According to Peter Gerwinski peter@agnes.dida.physik.uni-essen.de:
According to PredatorZeta:
Just little clarifying.....:)) No. Surely not on 80x86 machines. Look this (is for Pentium):
1 push (mem) take 2 cycles NOT pairable
2 a) mov (mem), reg take 1 cycle pairable AGI Stall (1 cycle+cut off
pairing
system) b) push reg take 1 cycle pairable
TOTAL: 3 cycles
Well, is 2 (not pairable) versus 2 1/2 (not pairable) cycles..... However, with a manual re-ordering it could take only 1 cycle...8-))
Hope this clarify......
Partially. As far as I understand the above, it's
push (mem) 2 cycles not pairable mov (mem), reg 1 cycle pariable push reg 1 cycle pairable
so both versions have the same speed, but the second one is pairable (-;whatever that means ...
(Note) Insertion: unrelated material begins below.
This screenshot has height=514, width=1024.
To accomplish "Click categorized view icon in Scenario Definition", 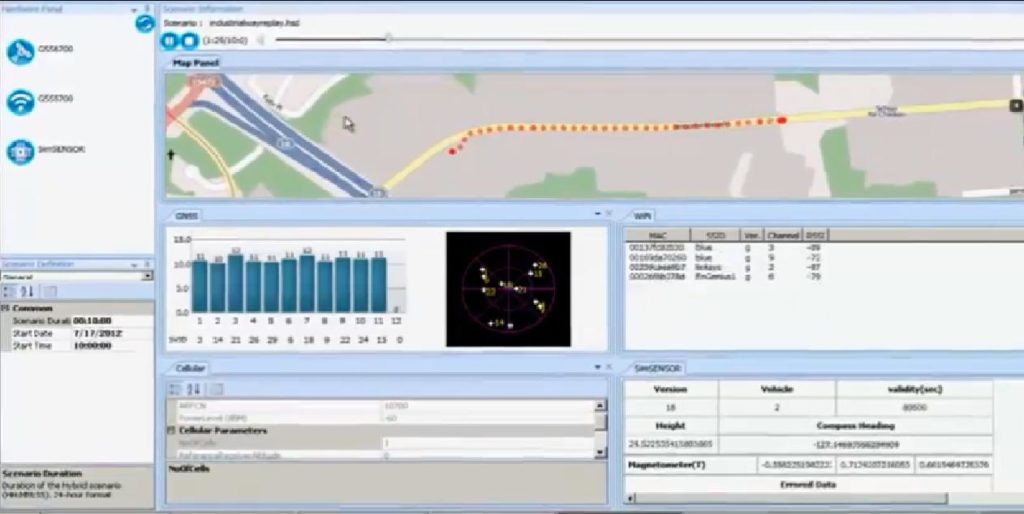I will [x=9, y=291].
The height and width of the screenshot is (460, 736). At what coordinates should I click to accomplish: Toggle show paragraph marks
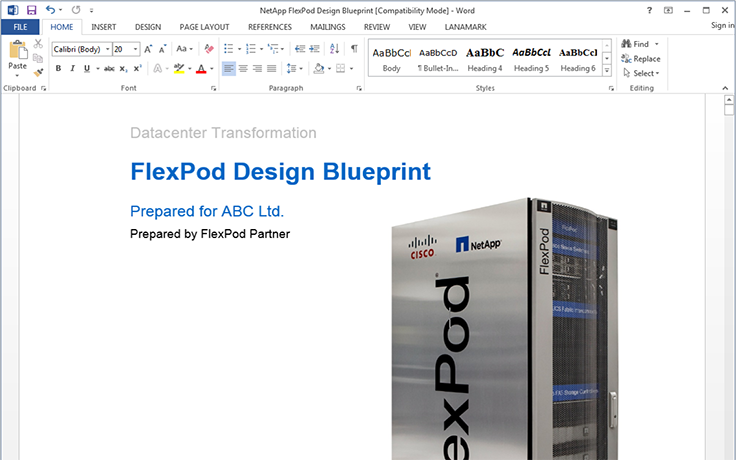click(354, 48)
Only theoretically..::)) This is because between the two instructions there is an AGI stall, a Pentium hardware-generated LOCK instruction.(why? because there is a read after write!!) 8-< This block ALL pairing rules and costs 1 cycle. Then: 1 cycle for the MOV pairable (BUT THAT DON'T PAIR!!) 1 cycle for AGI (block all pipeline!!) 1 cycle for the PUSH pairable = 2 cycles(not pairable) + 1 pairable= 2 1/2 cycles
I guess it means that it is executed in parallel with a floating point operation, right?).
Yez, but also PUSH (MEM) can do this...
Cya PrZ